Since I won’t normally be reviewing books here, I thought I’d make my first entry a book review.

The book is Chris Roberson’s Paragaea.

http://tinyurl.com/uyb42

The book involves a female cosmonaut falling through a hole in space to land on a Pangaea-like continent on a parallel Earth full of various kinds of human, human animal hybrids (“metamankind”: jaguar-men, snake-men, fish-men, crocodile-men etc.), a couple of demi-mortal androids and a forbidden city of high science-magic. Metal is rare, but technology is not necessarily low. There are air-ships, preyed upon by pterosaur-riding air-pirates, sword-fights, nomadic nations on sea (“the Drift”) and land (“Roam”), a metallic forest of highly but bizarrely intelligent trees, etc. The cosmonaut has to fight her way through most of this stuff to get back home to peace-loving peoples of the Soviet Republics. Roberson has invented a wonderful world and sketched out some interesting figures in it: the ostensible lead character, Akilina Mikhhailovna Chirikova (Lina); Balam, the exiled ruler of the jaguar-men (who are mostly women, it seems); Hieronymus Bonaventure, a swashbuckling lieutenant in the 18th C. British navy who also fell through a hole to Paragaea.

What’s not to like?

Unfortunately, there is a great deal not to like in the book. I hate to say this, as I badly wanted to praise Paragaea, and it does have some great things in it. But…

Roberson is a careless and often inept stylist. Characters frequently “sigh a sigh” or “dream a dream” or “VERB a COGNATE-NOUN”, and excess verbiage of that type is a hallmark of Roberson’s style. One character cycles between dog-Latin and ineptly constructed archaic English, for no very clear reason. More importantly, Roberson’s bland indefinite descriptions and his addiction to clichés take the world out of focus, make it harder to see what he’s talking about.

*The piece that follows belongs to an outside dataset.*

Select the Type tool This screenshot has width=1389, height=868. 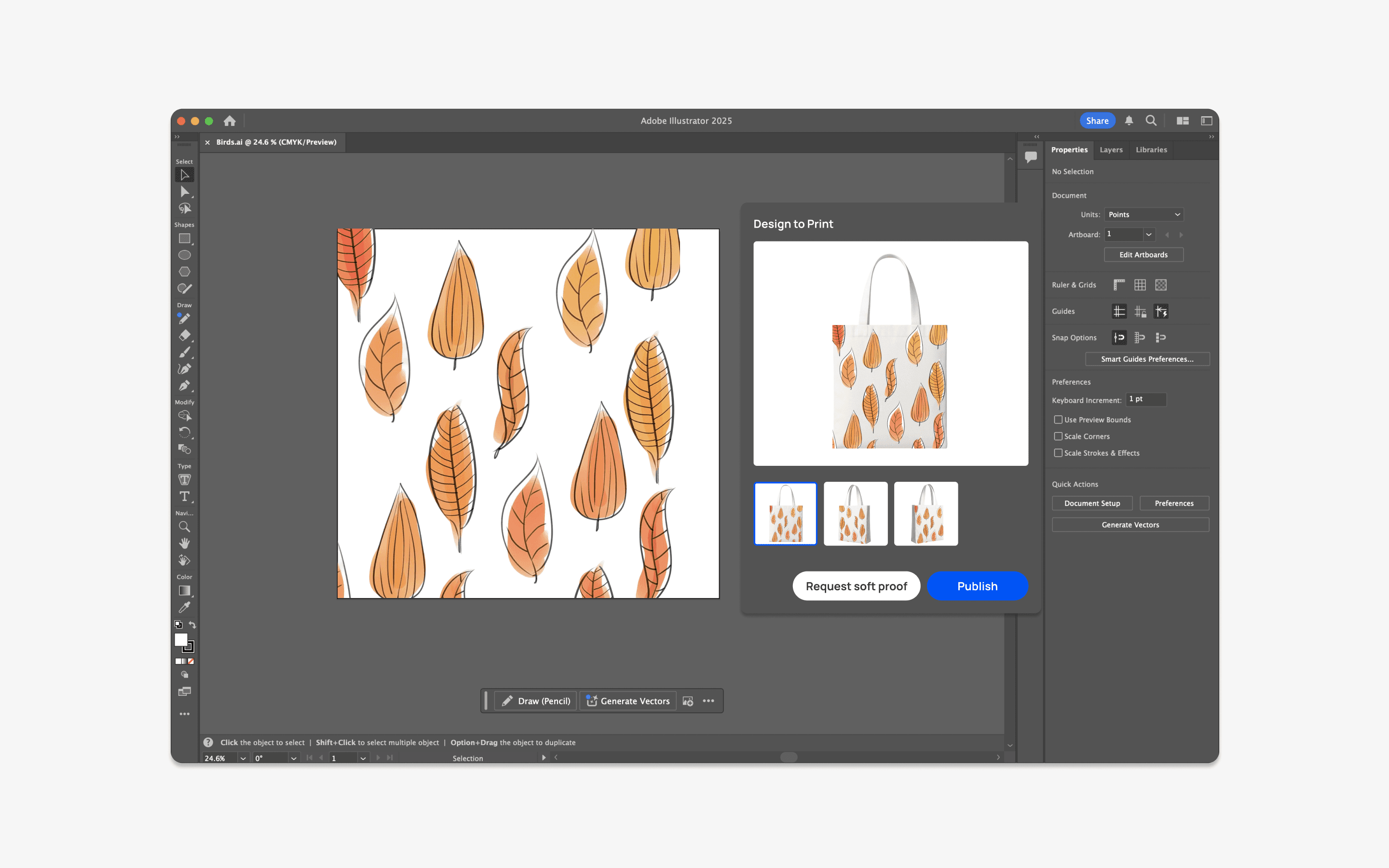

Still, that would be a minor problem if the storytelling were there. It’s not. One example. The heroes go to the bizarre society of the Roaming Empire, a vast nomadic city. Pages of exposition are spent on the place. Once there, one of the characters goes offscreen (as it were) to get horses for the next stage of their journey, and they leave. I am not making this up. Roberson has invented the weird and intriguing society, but never tells a story using it which, in a nutshell, is his problem throughout the book. At the end of the novel, in a development set up with unusual care, the forbidden city of Atla has been breached and an army of metamen (including the daughter of one of the protagonists) is raging through the city. It would be nice to know how this works out, but we don’t because Roberson leaves the reader hanging.

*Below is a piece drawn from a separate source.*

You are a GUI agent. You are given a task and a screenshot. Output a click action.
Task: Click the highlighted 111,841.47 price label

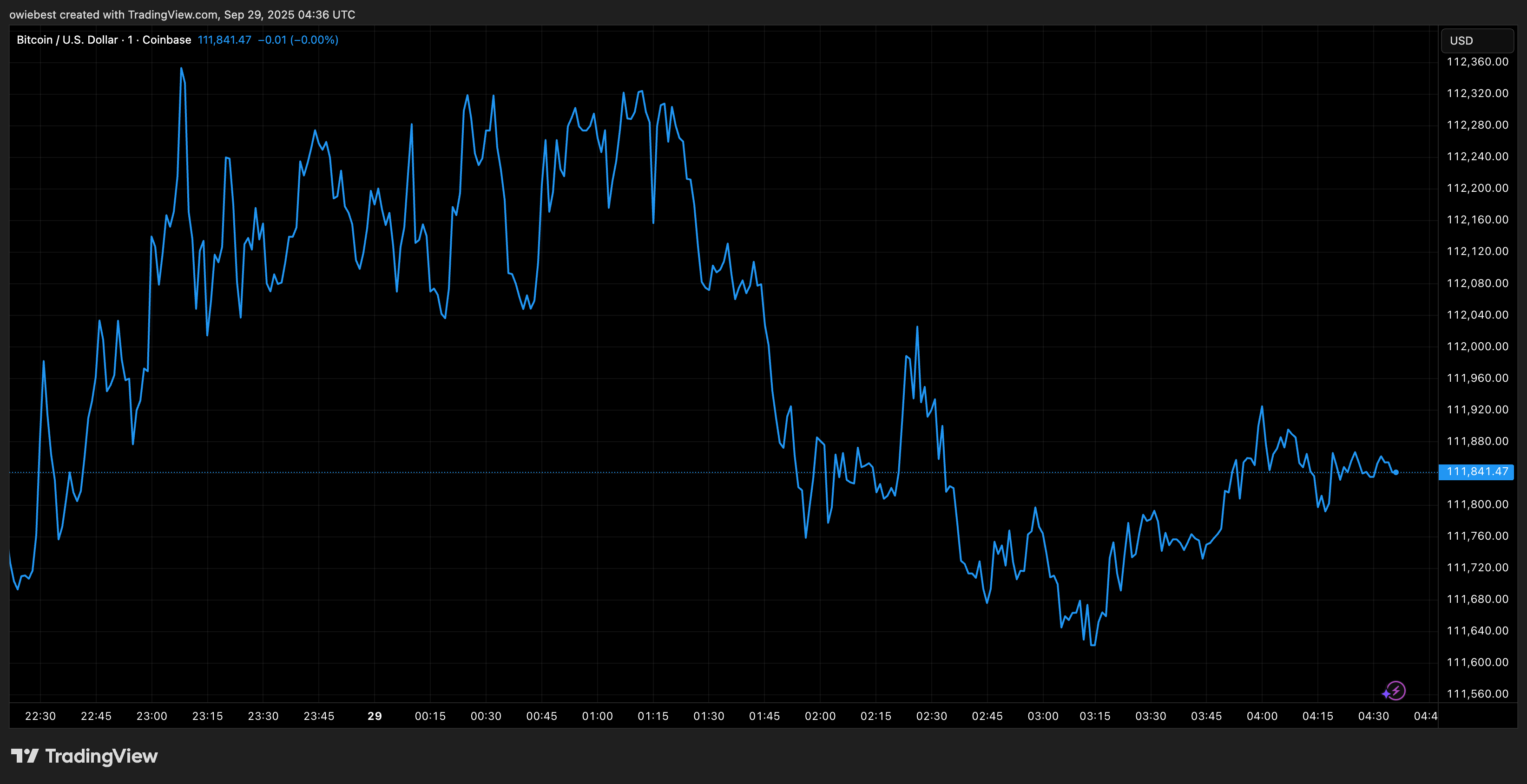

The adventure, too, is often lacking in adventurousness. The heroes go to the Temple of the Forgotten God and fight through a dungeon full of useless monsters to reach the heart of the temple where a rather pompous android named Benu is resurrecting himself. The monsters are meant to keep people out of this place that Benu returns to once every thousand years. (Why not just shut the door behind you and lock it? Who tends the giant scorpion etc. in the thousand years between Benu’s visits? I know, I know: If you’re wondering how he eats and breathes and other science facts etc.) The heroes defeat all the challenges with such off-handed ease that they themselves seem bored. Why should the reader be interested? This one wasn’t.

In summary, there was some wonderful stuff here, but the story just didn’t work. When and if Roberson figures out how to conduct a story worthy of his splendid background he’ll be someone to reckon with. But, based on Paragaea, he’s not there yet.